Code

Sound Event Detection (DCASE 2016 - Task 2 Baseline)

Matlab code for sound event detection using an non-negative matrix factorization with beta-divergence, developed for the 2016 IEEE Challege on Detection and Classification of Acoustic Scenes and Events (DCASE 2016). System trained on 11 classes of office sounds from the DCASE 2016 Task 2 training set. Developed by Emmanouil Benetos.

CODE

Please cite: IEEE Challenge on Detection and Classification of Acoustic Scenes and Events 2016, Task 2 (Synthetic audio sound event detection). http://www.cs.tut.fi/sgn/arg/dcase2016/task-sound-event-detection-in-synthetic-audio

Sound Event Detection (efficient temporally-constrained version)

Matlab code for sound event detection using an efficient temporally-constrained model, based on probabilistic latent component analysis.
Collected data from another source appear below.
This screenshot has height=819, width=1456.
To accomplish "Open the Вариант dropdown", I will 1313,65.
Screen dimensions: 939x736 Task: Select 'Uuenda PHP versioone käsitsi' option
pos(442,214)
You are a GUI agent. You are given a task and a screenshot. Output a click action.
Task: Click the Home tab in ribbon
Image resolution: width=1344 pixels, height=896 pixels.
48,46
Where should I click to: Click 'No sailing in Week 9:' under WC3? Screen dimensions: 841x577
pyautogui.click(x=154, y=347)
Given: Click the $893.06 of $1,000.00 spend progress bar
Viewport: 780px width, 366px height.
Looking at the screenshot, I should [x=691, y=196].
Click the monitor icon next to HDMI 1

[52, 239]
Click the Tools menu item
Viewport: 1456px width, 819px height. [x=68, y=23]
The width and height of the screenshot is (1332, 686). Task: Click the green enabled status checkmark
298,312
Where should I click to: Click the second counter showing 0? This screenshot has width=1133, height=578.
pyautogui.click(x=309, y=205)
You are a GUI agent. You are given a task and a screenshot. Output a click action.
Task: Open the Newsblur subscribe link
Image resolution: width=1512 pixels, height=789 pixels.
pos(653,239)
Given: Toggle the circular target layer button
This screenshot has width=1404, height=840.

System trained on office sounds from the DCASE 2013 Office Synthetic challenge. Developed by Emmanouil Benetos.

CODE

Related publication: E. Benetos, G. Lafay, M. Lagrange, and M. D. Plumbley, "Detection of overlapping acoustic events using a temporally-constrained probabilistic model", IEEE International Conference on Acoustics, Speech, and Signal Processing, March 2016.

Automatic Music Transcription (efficient temporally-constrained version)

Matlab code for automatic music transcription using an efficient temporally-constrained multiple-instrument model, based on probabilistic latent component analysis. Developed by Emmanouil Benetos.

CODE

Related publication: E. Benetos and T. Weyde, "An efficient temporally-constrained probabilistic model for multiple-instrument music transcription", in Proc. 16th International Society for Music Information Retrieval Conference, pp. 701-707, Oct. 2015.

Automatic transcription of Turkish makam music

This automatic music transcription method takes as input a .wav recording of instrumental or vocal Turkish makam music with its corresponding makam and returns a list of detected notes (onset, duration, and pitch value in cent scale, centered around a tonic frequency). Developed by Emmanouil Benetos and Andre Holzapfel.

CODE

Related publication: E. Benetos and A. Holzapfel, "Automatic transcription of Turkish microtonal music", Journal of the Acoustical Society of America, vol. 138, no. 4, pp. 2118-2130, Oct. 2015.

Silvet Note Transcription - VAMP Plugin

Silvet, or Shift-Invariant Latent Variable Transcription, is a plugin for polyphonic music transcription, that works with a VAMP plugin host like Sonic Visualiser. The Silvet plugin code was adapted by Chris Cannam from research and a Matlab implementation by Emmanouil Benetos.

CODE AND BINARIES

Related publication: E. Benetos and S. Dixon, "A shift-invariant latent variable model for automatic music transcription", Computer Music J., vol. 36, no. 4, pp. 81-94, Winter 2012.

Automatic Transcription of Pitched and Unpitched Sounds

Matlab code for automatic transcription of music recordings containing pitched sounds and percussion. Method based on probabilistic latent component analysis. Developed by Emmanouil Benetos.

CODE

Related publication: E. Benetos, S. Ewert, and T. Weyde, "Automatic transcription of pitched and unpitched sounds from polyphonic music", in Proc. IEEE International Conference on Acoustics, Speech, and Signal Processing, pp. 3131-3135, May 2014.

Automatic Music Transcription (efficient SI-PLCA version)

Matlab code for automatic music transcription using an efficient version of the Multi-Source Shift-Invariant Probabilistic Latent Component Analysis model. Code supports optional GPU processing. Developed by Emmanouil Benetos.

CODE

Related publication: E. Benetos, S. Cherla, and T. Weyde, "An efficient shift-invariant model for polyphonic music transcription", 6th Int. Workshop on Machine Learning and Music, 4 pages, Sep. 2013.

Sound Event Detection (DCASE 2013 Baseline)

Matlab code for baseline system on acoustic event detection, developed as part of the IEEE D-CASE Challenge. Developed by Dimitrios Giannoulis and Emmanouil Benetos.

CODE

Related publication: D. Giannoulis, D. Stowell, E. Benetos, M. Rossignol, M, Lagrange, and M.D. Plumbley, "A database and challenge for acoustic scene classification and event detection", in Proc. 21st European Signal Processing Conf., 5 pages, Sep. 2013.

Score-informed Piano Transcription

Matlab code for score-informed piano transcription. Particularly useful for automated piano tutoring systems. Developed by Emmanouil Benetos.

CODE     DATASET

Related publication: E. Benetos, A. Klapuri, and S. Dixon, "Score-informed transcription for automatic piano tutoring", in Proc. 20th European Signal Processing Conf., pp. 2153-2157, Aug. 2012.